According to the complaint, Google in 2017 enacted a plan to obtain electronic health records from nearly every UC Medical Center patient from 2009 to 2016 and then “file a patent for its own proprietary and commercial EHR system that wouldn’t be published until well after it had obtained hundreds of thousands of EHRs from the University.”
Jay Edelson
Dinerstein’s complaint said the university’s patient admission forms promise to not disclose records to third parties for commercial purposes, and further alleged Google and UC falsely claimed the records didn’t contain individual patient information because they “included detailed datestamps and copious free-text notes,” and using detailed geolocation information “Google — as one of the most prolific data mining companies — is uniquely able to determine the identity of almost every medical record the University released.”
The complaint said Google used a direct subsidiary called DeepMind to analyze medical records and create commercial products, using its artificial intelligence machine learning to make connections between hospital records and Google user data. It also said most “hospitals, researchers and health care providers alike” rebuffed Google’s efforts, until it got UC to agree to provide records that should’ve been protected under the Health Insurance Portability and Accountability Act.
Dinerstein said he spent parts of eight days at the UC Medical Center in June 2015, generating “numerous pages of health records.” He said he used his smartphone during the stay, including Google software and accounts, allowing the company to link his unnamed records to his other personal information.

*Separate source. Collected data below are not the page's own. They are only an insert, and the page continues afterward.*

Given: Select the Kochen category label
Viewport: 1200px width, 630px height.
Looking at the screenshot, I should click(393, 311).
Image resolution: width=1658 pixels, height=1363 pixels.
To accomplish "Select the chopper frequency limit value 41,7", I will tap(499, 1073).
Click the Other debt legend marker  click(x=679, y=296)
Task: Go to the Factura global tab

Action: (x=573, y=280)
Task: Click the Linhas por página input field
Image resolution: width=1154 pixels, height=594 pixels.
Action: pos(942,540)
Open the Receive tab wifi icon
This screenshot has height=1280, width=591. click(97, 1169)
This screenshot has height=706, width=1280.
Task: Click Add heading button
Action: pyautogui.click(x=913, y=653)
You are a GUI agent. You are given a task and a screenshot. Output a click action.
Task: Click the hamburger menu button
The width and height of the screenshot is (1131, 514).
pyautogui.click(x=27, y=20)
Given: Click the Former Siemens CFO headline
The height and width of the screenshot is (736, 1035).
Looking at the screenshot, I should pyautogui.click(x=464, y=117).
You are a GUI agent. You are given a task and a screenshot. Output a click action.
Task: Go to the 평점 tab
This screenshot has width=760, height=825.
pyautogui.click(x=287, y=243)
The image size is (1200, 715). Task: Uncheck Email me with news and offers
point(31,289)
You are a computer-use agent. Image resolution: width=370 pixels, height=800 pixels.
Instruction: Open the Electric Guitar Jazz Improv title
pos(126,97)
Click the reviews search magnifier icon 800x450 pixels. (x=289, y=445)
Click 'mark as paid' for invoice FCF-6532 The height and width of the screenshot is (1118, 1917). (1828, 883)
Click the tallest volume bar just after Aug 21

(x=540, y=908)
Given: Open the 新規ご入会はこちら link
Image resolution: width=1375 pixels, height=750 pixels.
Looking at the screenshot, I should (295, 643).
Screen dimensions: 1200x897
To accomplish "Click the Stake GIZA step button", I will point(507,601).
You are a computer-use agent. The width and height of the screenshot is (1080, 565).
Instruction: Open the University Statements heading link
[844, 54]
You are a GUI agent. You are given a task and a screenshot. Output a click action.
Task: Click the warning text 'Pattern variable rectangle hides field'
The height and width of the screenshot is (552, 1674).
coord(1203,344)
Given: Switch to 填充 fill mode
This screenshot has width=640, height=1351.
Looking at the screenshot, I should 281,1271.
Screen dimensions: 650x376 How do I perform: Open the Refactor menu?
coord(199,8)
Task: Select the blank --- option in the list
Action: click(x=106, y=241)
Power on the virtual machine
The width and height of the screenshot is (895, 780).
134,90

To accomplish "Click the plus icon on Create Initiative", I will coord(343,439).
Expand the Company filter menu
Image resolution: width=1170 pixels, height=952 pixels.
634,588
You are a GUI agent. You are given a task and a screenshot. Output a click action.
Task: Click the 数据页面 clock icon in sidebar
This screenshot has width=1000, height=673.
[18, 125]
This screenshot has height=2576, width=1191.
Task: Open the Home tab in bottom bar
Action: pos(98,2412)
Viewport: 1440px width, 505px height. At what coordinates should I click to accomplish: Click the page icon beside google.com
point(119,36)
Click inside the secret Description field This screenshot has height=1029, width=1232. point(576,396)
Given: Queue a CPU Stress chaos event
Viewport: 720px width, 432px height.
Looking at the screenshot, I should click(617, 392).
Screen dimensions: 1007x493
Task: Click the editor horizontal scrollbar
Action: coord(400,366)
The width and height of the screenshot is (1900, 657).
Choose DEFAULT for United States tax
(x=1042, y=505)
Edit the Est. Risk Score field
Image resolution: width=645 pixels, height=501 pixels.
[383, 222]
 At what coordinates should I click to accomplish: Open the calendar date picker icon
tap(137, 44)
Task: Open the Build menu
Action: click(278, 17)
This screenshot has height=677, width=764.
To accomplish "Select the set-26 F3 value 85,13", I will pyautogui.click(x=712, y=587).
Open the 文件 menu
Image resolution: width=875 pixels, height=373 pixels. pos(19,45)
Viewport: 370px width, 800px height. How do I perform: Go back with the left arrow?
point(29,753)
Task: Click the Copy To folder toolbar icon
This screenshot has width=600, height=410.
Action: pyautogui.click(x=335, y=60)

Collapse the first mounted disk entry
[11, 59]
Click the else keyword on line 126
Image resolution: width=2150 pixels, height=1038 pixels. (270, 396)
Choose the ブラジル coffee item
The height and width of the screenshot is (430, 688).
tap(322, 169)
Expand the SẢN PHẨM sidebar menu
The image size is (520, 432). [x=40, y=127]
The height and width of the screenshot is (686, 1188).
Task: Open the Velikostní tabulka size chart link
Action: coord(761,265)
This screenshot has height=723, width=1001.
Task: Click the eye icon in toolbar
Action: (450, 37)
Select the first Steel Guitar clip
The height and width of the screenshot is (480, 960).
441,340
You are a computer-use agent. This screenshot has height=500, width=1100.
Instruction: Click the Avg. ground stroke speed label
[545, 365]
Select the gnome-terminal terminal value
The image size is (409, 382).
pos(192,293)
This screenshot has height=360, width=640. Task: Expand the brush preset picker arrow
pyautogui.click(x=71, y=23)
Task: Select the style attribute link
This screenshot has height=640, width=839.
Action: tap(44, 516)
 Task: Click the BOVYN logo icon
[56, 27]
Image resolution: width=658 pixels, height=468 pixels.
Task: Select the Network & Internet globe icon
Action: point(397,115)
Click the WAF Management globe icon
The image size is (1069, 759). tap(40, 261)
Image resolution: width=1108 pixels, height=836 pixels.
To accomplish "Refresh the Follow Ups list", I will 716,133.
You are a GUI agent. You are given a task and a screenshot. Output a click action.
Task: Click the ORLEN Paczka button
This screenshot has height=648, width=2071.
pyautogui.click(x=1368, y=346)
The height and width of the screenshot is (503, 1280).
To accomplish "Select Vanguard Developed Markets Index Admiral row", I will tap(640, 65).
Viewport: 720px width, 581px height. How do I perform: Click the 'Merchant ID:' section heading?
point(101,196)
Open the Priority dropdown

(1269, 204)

He said UC and Google jointly published a January 2018 article in Digital Medicine, at nature.com, describing the research and methodology while acknowledging the contents of the records.
“Only months after the transfer was complete did it become public that the datestamps, along with free-text notes data, were only provided by the University, and not by any other hospital working with Google,” Dinerstein said. “That’s not simply a coincidence or a failure to persuade on the part of Google. Rather, the reason no other hospital, including the other health care providers partnering with Google, provided this type of information is because it would be a prima facie violation of HIPAA to share or even receive medical records in this form.”
Formal complaints include a violation of the Consumer Fraud and Deceptive Business Practices Act and breach of express or implied contract against UC, tortious interference with contract and unjust enrichment against Google and intrusion upon seclusion against both.
Dinerstein said the class would include “hundreds of thousands of individuals.”
In addition to damages, class certification and a jury trial, Dinerstein seeks an injunction forcing UC to comply with HIPAA regulations, a court order barring it from disclosing records without patient consent and another order prohibiting Google from using and forcing it to delete records it obtained from the school.